Selon le pragmatisme, on peut dire que toutes les différences
et déterminations qui orientent la conduite de ces êtres
vivants reposent sur la pratique. Pour Wittgenstein, cette approche
doit être encore radicalisée : la pratique constituerait
des règles et des normes et aussi les forces normatives
qui mettent en jeu les règles comme autant de grandeurs
que nous devons suivre. Les règles, les modèles
et les ordres sont tous basés sur des formes d'usage au
sein desquelles, comme dit Wittgenstein, ils apparaissent "aveuglément".
La
deuxième branche de l'alternative peut être reliée
à des aspects de la philosophie de Foucault, de Derrida
et de Butler. On peut la schématiser de la manière
suivante : elle conçoit la pratique comme le champ dans
lequel des structures (intersubjectives) connaissent une perturbation,
dans lequel un ordre est dérangé. Le point de départ
de ces réflexions est une compréhension structurale
des discours. Elle implique qu'il est impossible d'infiltrer le
discours de l'intérieur. Le discours est fermé sur
lui-même et s'assimile tout ce qui tente, sur le mode discursif,
de s'opposer à lui. Mais la pratique ouvre un espace à
de possibles subversions. La pratique est ainsi comprise comme
quelque chose sur quoi le discours n'a pas ou n'a que peu de prise,
et qui peut donc s'opposer au discours. La pratique vaut comme
un lieu d'infiltration, de déplacement, de forclusion.
A
la lumière de ces positions concurrentes, nous invitons
à méditer sur la signification philosophique du
concept de pratique. Est-elle constitution ou subversion ? Les
deux points de vue que nous avons esquissés se peuvent-ils
concilier ? Puisque l'alternative s'est aussi affirmée
dans des traditions diverses, ces questions relèveraient-elles
de la politique de la théorie, de la confrontation entre
une philosophie "herméneutique-de-gauche-francophone"

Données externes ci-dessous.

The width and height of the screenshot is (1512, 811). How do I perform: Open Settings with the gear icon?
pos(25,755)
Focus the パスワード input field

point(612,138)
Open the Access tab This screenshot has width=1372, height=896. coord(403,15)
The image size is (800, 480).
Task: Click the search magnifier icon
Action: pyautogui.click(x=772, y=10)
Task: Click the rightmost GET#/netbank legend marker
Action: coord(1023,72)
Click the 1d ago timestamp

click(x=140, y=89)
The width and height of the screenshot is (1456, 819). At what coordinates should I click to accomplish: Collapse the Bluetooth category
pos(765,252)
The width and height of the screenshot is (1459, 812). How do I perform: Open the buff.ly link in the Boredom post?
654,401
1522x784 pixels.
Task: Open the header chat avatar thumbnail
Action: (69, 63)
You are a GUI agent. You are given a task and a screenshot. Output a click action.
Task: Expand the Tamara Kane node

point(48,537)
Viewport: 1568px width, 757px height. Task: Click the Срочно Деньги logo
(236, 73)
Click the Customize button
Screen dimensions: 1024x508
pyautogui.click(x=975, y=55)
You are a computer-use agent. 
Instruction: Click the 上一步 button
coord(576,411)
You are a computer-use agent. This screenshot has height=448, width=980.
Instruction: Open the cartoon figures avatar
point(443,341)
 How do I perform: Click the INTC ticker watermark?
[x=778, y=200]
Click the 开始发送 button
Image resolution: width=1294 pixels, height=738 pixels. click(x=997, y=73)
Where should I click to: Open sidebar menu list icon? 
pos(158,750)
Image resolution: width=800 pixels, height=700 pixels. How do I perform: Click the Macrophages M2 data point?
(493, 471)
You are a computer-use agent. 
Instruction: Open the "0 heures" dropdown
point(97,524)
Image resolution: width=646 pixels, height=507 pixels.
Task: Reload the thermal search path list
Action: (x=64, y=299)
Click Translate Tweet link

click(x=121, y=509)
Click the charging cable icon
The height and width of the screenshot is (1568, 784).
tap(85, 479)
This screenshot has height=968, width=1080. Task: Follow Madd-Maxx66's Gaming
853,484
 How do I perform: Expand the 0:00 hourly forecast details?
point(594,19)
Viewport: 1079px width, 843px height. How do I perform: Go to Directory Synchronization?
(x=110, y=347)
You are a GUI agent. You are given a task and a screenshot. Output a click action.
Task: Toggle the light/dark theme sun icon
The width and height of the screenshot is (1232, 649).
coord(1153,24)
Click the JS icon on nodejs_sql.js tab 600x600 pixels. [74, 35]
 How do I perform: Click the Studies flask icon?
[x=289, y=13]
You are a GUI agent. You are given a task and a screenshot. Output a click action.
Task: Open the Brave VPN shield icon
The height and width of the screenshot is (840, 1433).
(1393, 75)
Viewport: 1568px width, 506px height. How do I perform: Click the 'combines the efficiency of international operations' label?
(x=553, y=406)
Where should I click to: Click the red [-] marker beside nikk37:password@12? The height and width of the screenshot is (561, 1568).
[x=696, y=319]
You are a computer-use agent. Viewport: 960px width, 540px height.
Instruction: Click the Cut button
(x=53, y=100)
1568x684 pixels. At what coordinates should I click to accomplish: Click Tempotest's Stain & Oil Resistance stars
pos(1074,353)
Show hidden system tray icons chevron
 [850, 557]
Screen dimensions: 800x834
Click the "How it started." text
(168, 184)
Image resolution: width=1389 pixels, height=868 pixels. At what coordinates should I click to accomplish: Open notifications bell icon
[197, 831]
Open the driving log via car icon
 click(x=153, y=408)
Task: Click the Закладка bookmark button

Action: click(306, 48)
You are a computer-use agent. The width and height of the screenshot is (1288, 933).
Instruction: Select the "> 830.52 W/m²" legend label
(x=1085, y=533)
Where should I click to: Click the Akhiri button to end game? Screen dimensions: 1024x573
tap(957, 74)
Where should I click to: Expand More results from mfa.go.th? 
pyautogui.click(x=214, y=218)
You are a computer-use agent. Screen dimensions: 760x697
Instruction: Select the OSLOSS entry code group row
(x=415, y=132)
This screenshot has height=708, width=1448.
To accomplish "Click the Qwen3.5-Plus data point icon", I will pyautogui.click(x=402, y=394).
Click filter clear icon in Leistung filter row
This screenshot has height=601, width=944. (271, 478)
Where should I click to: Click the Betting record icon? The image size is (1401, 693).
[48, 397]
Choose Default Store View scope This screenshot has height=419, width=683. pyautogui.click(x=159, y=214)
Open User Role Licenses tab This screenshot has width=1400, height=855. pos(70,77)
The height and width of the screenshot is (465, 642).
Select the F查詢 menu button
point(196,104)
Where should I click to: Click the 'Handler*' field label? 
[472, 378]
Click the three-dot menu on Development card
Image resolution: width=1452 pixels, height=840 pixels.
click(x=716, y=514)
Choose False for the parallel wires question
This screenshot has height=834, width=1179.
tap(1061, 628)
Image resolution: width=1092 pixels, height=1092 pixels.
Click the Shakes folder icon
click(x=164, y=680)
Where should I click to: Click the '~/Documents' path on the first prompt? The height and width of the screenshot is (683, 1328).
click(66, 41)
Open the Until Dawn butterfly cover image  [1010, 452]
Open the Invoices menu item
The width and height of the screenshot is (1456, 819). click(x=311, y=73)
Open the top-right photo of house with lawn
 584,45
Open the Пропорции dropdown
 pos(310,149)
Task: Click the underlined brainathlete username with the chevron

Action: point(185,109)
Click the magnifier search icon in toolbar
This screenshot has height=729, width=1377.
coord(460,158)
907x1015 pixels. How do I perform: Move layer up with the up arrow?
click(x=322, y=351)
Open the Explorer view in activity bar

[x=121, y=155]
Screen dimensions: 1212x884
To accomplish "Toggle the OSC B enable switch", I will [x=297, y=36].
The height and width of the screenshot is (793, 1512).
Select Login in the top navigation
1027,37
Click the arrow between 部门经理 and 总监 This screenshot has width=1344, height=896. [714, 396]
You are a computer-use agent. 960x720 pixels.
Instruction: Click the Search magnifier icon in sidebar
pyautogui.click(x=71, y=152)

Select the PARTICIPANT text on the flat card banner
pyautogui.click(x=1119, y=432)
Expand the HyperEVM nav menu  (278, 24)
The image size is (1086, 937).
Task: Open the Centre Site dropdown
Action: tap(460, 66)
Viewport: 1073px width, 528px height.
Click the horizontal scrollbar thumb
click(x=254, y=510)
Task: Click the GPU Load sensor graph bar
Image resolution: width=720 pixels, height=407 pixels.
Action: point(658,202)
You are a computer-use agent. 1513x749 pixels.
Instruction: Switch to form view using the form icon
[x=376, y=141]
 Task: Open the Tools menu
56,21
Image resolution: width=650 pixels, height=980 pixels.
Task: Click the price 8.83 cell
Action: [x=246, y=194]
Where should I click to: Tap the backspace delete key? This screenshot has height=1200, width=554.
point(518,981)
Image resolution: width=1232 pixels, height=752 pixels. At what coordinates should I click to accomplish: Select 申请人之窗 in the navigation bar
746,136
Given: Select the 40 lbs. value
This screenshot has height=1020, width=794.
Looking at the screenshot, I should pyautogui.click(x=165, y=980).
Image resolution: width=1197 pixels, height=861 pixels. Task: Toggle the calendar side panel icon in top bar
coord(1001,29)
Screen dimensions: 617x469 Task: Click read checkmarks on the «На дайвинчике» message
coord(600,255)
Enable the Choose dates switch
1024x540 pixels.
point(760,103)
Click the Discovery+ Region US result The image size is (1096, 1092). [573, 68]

et une philosophie "herméneutique-de-droite-anglo-américaine"?
Dans la perspective d'auteurs de style francophone, la réflexion
sur la "constitution" peut apparaître comme une
tentative de débarrasser le concept de pratique de sa face
rebelle. Dans la perspective d'auteurs de style anglo-américain,
on peut en revanche se demander si les discours ne se fondent
pas sur la pratique, s'ils ne sont pas -sans raison aucune- supposés
comme donnés d'avance. Ces reproches croisés sont-ils
justifiés ? Leur enjeu est-il une question de politique
de la théorie? Ou ont-ils, comme le soupçonnent
les francophones, une racine purement politique ?
La
pratique, même si elle a gagné ses titres de noblesse,
place toujours la philosophie dans l'embarras. On le voit par
exemple quand on considère la terminologie. Quel est le
mot juste : est-ce "la pratique", "l'usage",
ou même "l'agir" ? Pour cette raison, le titre
du colloque juxtapose deux notions comme une alternative. C'est
aussi une façon d'inviter à la recherche du concept
adéquat. Sur la base d'une clarification linguistique,
il est peut-être possible de préciser les termes
du débat et finalement de déterminer quelle signification
philosophique revient au concept qui se sera révélé
le plus pertinent.
Programme
MONDAY,
July, 15th
matin
Danic Parenteau (Paris): "Le rôle de la 'pratique'
chez Hegel"
Andreas Niederberger (Frankfurt/Main): "Ontologie
als Praxis oder Praxis statt Ontologie? Einige Bemerkungen zum
Verhältnis von Praxisphilosophie und 'praktisch-pragmatischer'
Wende der Philosophie"
après-midi
Jo-Jo Koo (Montreal): "Practice and Sociality"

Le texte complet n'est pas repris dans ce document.